> _Seçilen metin_
_ _ _

Geçici ikâmet sağlanan vatandaşların yeni bir hayata merhaba demeleri için istihdamın sürekliliğinin büyük önem taşıdığına dikkat çeken Gençer, depremde evlerini kaybederek yurdun farklı kentlerinde geçici barınma merkezlerine ya da akrabalarının yanına sığınan vatandaşların, yeniden aile düzeni kurmalarının önemine dikkat çekti.
Depremin etkilediği kentlerde sanayi ve hizmet sektörlerinde çalışan yüz binlerce insanın farklı illerde barındığını anımsatan Gençer, “Depremden olumsuz etkilenen ve göç ettiği il ve ilçelerdeki kamu kurumlarına bilgilendirmelerini yapan vatandaşlarımızın istihdamı için teşvik sağlanmasını öneriyoruz. Bu vatandaşlarımız arasında bulunan meslek sahibi, imalat ve hizmet sektörlerinde deneyim kazanmış insanlarımızın hızla normal yaşamlarına dönmelerini sağlamamız gerekiyor. Bu insanlarımızı istihdam edecek işletmelere ücret ve sigorta desteği sağlanması ile çok daha hızlı şekilde normal hayatlarına dönmeleri, kendi yuvalarında barınmaları ve deprem psikolojisini atlatmaları mümkün olabilecek” dedi.
“İşsizlik sigortası fonundan karşılanabilir”

_ _ _

> _Veri kümesi bölümü_
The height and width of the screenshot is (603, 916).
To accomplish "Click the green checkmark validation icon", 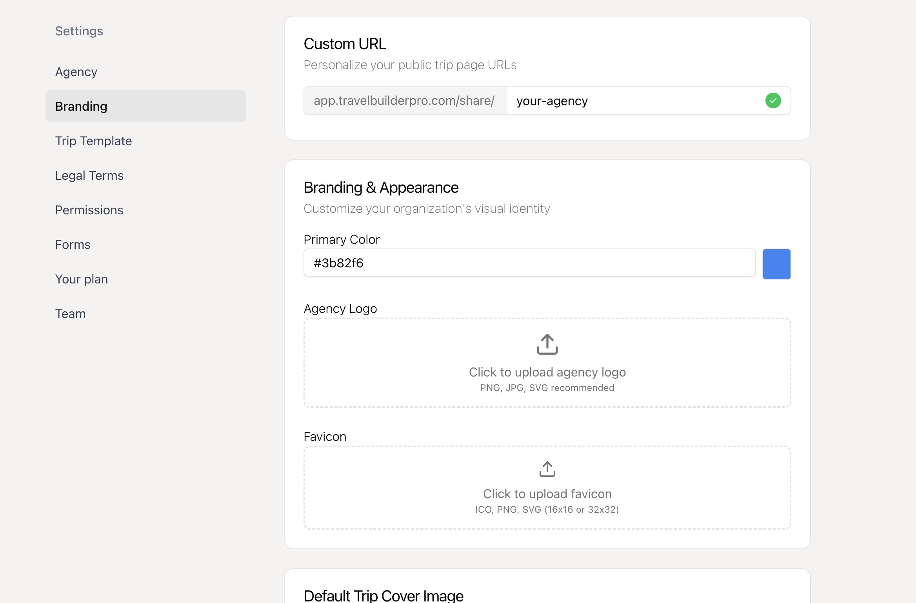I will [x=773, y=101].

_ _ _

> _Alıştırma bölümleri_
**a)** Deprem sonrası istihdam metnine göre şu soruları yanıtlayın:
(i) Depremde evini kaybeden vatandaşlar nerelere sığındı?
(ii) Gençer ücret ve sigorta desteğinin hangi işletmelere sağlanmasını öneriyor?
(iii) Son satırdaki başlığa göre bu destek hangi fondan karşılanabilir?
**b)** Deprem sonrası istihdam metninin bir sonraki bölümünü, metnin bittiği yerden devam ederek tamamlayın.
Listenin bu işlerde hiçbir rolü yoktur.

> _Görev sonuçları_
**a)**
(i) Yurdun farklı kentlerindeki geçici barınma merkezlerine ya da akrabalarının yanına.
(ii) Depremden etkilenen bu insanları istihdam edecek işletmelere.
(iii) İşsizlik sigortası fonundan.

**b)**
Şener Gençer, depremzedeleri istihdam eden işletmelere sağlanacak teşviğin, İşsizlik Sigortası Fonu’ndan karşılanmasını önerirken, “Fonda 2022 sonu itibarıyla biriken 125 milyar TL kaynak istihdamı korumak için kullanılabilir. Depremde işsiz kalan işçilerin koşul aranmaksızın işsizlik ödeneğinden yararlandırılması, işten ayrılmak isteyen depremzedelerin ise kıdem tazminatlarının ödenmesini öneriyoruz” dedi.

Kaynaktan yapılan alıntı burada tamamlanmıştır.